Computer Scientists Develop 'Mathematical Jigsaw Puzzles' To Encrypt Software

← Back to Stories (view on slashdot.org)

Computer Scientists Develop 'Mathematical Jigsaw Puzzles' To Encrypt Software

Posted by samzenpus on Wednesday July 31, 2013 @04:32PM from the looking-for-edges dept.

another random user writes "The claim here is that the encrypted software can be executed, but not reverse-engineered. To quote from the article: 'UCLA computer science professor Amit Sahai and a team of researchers have designed a system to encrypt software so that it only allows someone to use a program as intended while preventing any deciphering of the code behind it. According to Sahai, previously developed techniques for obfuscation presented only a "speed bump," forcing an attacker to spend some effort, perhaps a few days, trying to reverse-engineer the software. The new system, he said, puts up an "iron wall," making it impossible for an adversary to reverse-engineer the software without solving mathematical problems that take hundreds of years to work out on today's computers — a game-change in the field of cryptography.'"

1 of 245 comments (clear)

Min score:

Reason:

Sort:

Re:I Call BS by greg1104 · 2013-07-31 20:46 · Score: 5, Informative

You can make the algorithm as complex as you'd like, but at the end of the day, you have an input and output(s). You may decide to take a long time to get there, but at the end of the day, I know what you did when the code ran.
This is referred to as "black-box" reverse engineering in the paper. You know what the code did for one input. And if you injected every possible input to the program, at the end you'd have worked out a complete specifications for the function. But how long will that take? It's not always "the end of the day". For functions with a wide range of inputs, it could take the life of the universe to map them all unless you know what you're looking for in advance.
Right now, obfuscation approaches for software usually have some small chocking point to attack. It might be an encryption wrapper around the main binary. Bust that with a debugger, you can get to unobfuscated code for the main system, and then really start to work your way through the program.
But if you have to fight this every step of the way, where all you do is inject inputs and get an output to figure out what the program does, it will take you forever to reverse engineer things. That's the claim of the paper. The code itself is so obfuscated that you can't read it straight and understand it, ever. It looks like random junk. All you can do is run it with an input and see what comes back, and from that reverse engineer what it does.

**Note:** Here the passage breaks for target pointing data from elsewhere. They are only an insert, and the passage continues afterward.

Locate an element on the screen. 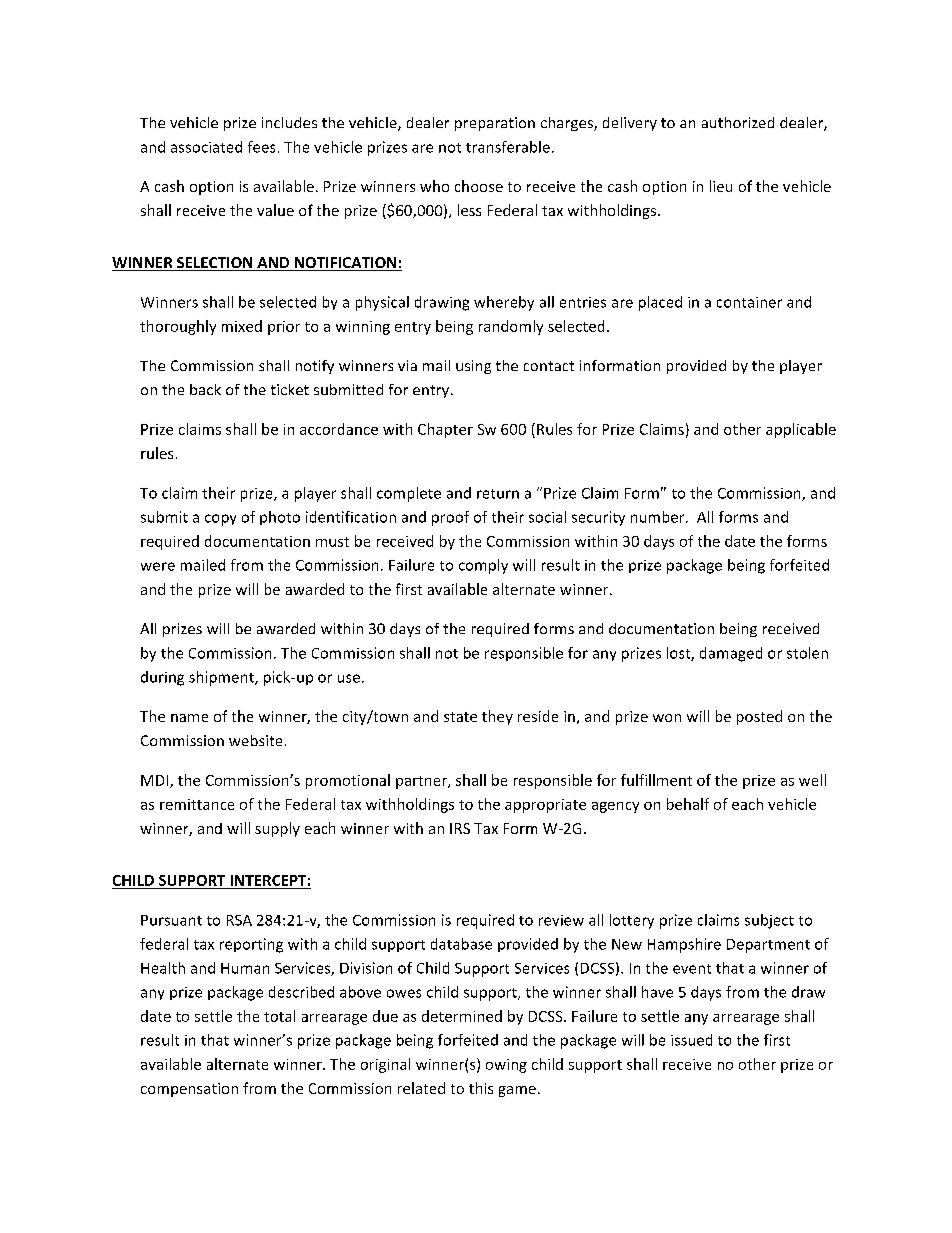 The height and width of the screenshot is (1233, 952). owing is located at coordinates (506, 1066).
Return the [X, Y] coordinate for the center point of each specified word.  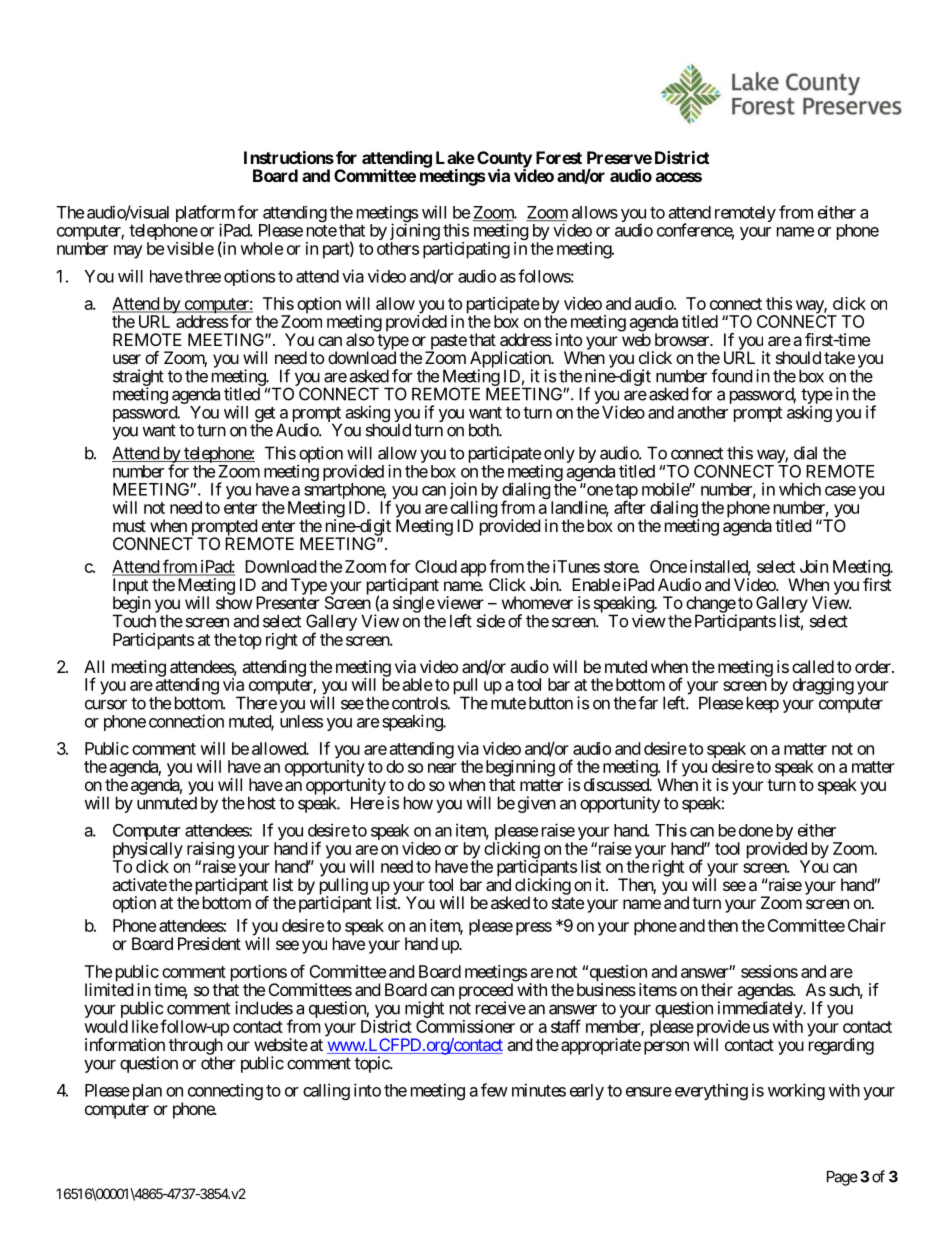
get [263, 416]
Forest [559, 157]
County [504, 160]
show [234, 602]
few [494, 1090]
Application [511, 360]
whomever [537, 602]
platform [205, 215]
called [813, 666]
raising [210, 851]
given [537, 804]
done [756, 830]
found [731, 376]
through [196, 1047]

Assemble enough of those and you can see how the program really works. But that black box teardown process--determining possible inputs, injecting them, collecting outputs, and then deriving the function behavior--is time intensive enough that it may not be practical to actually do it anymore. You don't learn anything from reversing any component that speeds handling the next; you have to attack them all like this.
There's a great line from the seminal paper on this subjectOn the (Im)possibility of Obfuscating Programs: "Any programmer knows that total unintelligibility is the natural state of computer programs (and one must work hard in order to keep a program from deteriorating into this state)" Extracting meaning from source code, being able to predict what some lines of code will do, it's hard. Ideally you'll just be able to read the code, make sense of it, and then reverse from there. Most systems that are thoroughly cracked have some sections where it's hard, but once you get those the remaining code is straightforward to read. And in fact, it's impossible to make something where you cannot reverse it. The question though is how long it will take.
If no sense is ever made of the code, you can only apply the "black-box" reverse engineering, where you inject inputs, watch outputs, and from there determine what the code does. You can't prevent that, but you can make the box so big that such work is impossible to do. That's what this technique tries to accomplish. You never find an easy part to the code you can read; all you ever find are ones where you have to map every input into an output to figure out what the code does.